Dataset excerpt
· · · · · · ·

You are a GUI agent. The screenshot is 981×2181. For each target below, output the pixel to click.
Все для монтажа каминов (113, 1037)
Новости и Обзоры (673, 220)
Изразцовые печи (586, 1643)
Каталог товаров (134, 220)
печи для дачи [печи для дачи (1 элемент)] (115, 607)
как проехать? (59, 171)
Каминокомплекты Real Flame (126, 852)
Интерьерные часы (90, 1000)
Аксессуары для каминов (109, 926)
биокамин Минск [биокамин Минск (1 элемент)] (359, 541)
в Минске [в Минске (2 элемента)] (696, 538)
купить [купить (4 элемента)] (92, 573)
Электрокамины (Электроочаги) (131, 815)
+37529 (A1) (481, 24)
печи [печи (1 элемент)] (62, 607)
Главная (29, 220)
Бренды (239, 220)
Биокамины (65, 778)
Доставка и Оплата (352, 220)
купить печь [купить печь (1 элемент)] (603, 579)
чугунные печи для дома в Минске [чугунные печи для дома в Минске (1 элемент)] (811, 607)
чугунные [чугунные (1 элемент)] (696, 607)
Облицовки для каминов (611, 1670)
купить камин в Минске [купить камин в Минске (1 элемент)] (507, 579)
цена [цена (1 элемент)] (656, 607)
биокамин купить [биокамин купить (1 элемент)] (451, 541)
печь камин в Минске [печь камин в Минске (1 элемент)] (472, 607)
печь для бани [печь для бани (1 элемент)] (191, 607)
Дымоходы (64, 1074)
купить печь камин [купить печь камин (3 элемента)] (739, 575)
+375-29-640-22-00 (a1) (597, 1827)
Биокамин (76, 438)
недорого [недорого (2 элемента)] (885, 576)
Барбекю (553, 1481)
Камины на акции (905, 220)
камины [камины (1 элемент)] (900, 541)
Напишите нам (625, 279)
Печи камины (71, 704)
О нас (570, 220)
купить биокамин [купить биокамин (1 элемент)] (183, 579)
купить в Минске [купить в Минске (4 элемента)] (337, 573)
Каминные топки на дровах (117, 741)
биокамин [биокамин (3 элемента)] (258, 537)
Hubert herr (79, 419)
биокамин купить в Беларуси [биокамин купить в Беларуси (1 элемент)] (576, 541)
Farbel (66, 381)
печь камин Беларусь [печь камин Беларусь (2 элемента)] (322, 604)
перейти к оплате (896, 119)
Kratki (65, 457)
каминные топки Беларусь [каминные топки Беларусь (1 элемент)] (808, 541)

· · · · · · ·

• _TASK DIRECTIONS_
Turn every row above into a numbered list, omitting any blank lines.

• _FULL ANSWER_
1. You are a GUI agent. The screenshot is 981×2181. For each target below, output the pixel to click.
2. Все для монтажа каминов (113, 1037)
3. Новости и Обзоры (673, 220)
4. Изразцовые печи (586, 1643)
5. Каталог товаров (134, 220)
6. печи для дачи [печи для дачи (1 элемент)] (115, 607)
7. как проехать? (59, 171)
8. Каминокомплекты Real Flame (126, 852)
9. Интерьерные часы (90, 1000)
10. Аксессуары для каминов (109, 926)
11. биокамин Минск [биокамин Минск (1 элемент)] (359, 541)
12. в Минске [в Минске (2 элемента)] (696, 538)
13. купить [купить (4 элемента)] (92, 573)
14. Электрокамины (Электроочаги) (131, 815)
15. +37529 (A1) (481, 24)
16. печи [печи (1 элемент)] (62, 607)
17. Главная (29, 220)
18. Бренды (239, 220)
19. Биокамины (65, 778)
20. Доставка и Оплата (352, 220)
21. купить печь [купить печь (1 элемент)] (603, 579)
22. чугунные печи для дома в Минске [чугунные печи для дома в Минске (1 элемент)] (811, 607)
23. чугунные [чугунные (1 элемент)] (696, 607)
24. Облицовки для каминов (611, 1670)
25. купить камин в Минске [купить камин в Минске (1 элемент)] (507, 579)
26. цена [цена (1 элемент)] (656, 607)
27. биокамин купить [биокамин купить (1 элемент)] (451, 541)
28. печь камин в Минске [печь камин в Минске (1 элемент)] (472, 607)
29. печь для бани [печь для бани (1 элемент)] (191, 607)
30. Дымоходы (64, 1074)
31. купить печь камин [купить печь камин (3 элемента)] (739, 575)
32. +375-29-640-22-00 (a1) (597, 1827)
33. Биокамин (76, 438)
34. недорого [недорого (2 элемента)] (885, 576)
35. Барбекю (553, 1481)
36. Камины на акции (905, 220)
37. камины [камины (1 элемент)] (900, 541)
38. Напишите нам (625, 279)
39. Печи камины (71, 704)
40. О нас (570, 220)
41. купить биокамин [купить биокамин (1 элемент)] (183, 579)
42. купить в Минске [купить в Минске (4 элемента)] (337, 573)
43. Каминные топки на дровах (117, 741)
44. биокамин [биокамин (3 элемента)] (258, 537)
45. Hubert herr (79, 419)
46. биокамин купить в Беларуси [биокамин купить в Беларуси (1 элемент)] (576, 541)
47. Farbel (66, 381)
48. печь камин Беларусь [печь камин Беларусь (2 элемента)] (322, 604)
49. перейти к оплате (896, 119)
50. Kratki (65, 457)
51. каминные топки Беларусь [каминные топки Беларусь (1 элемент)] (808, 541)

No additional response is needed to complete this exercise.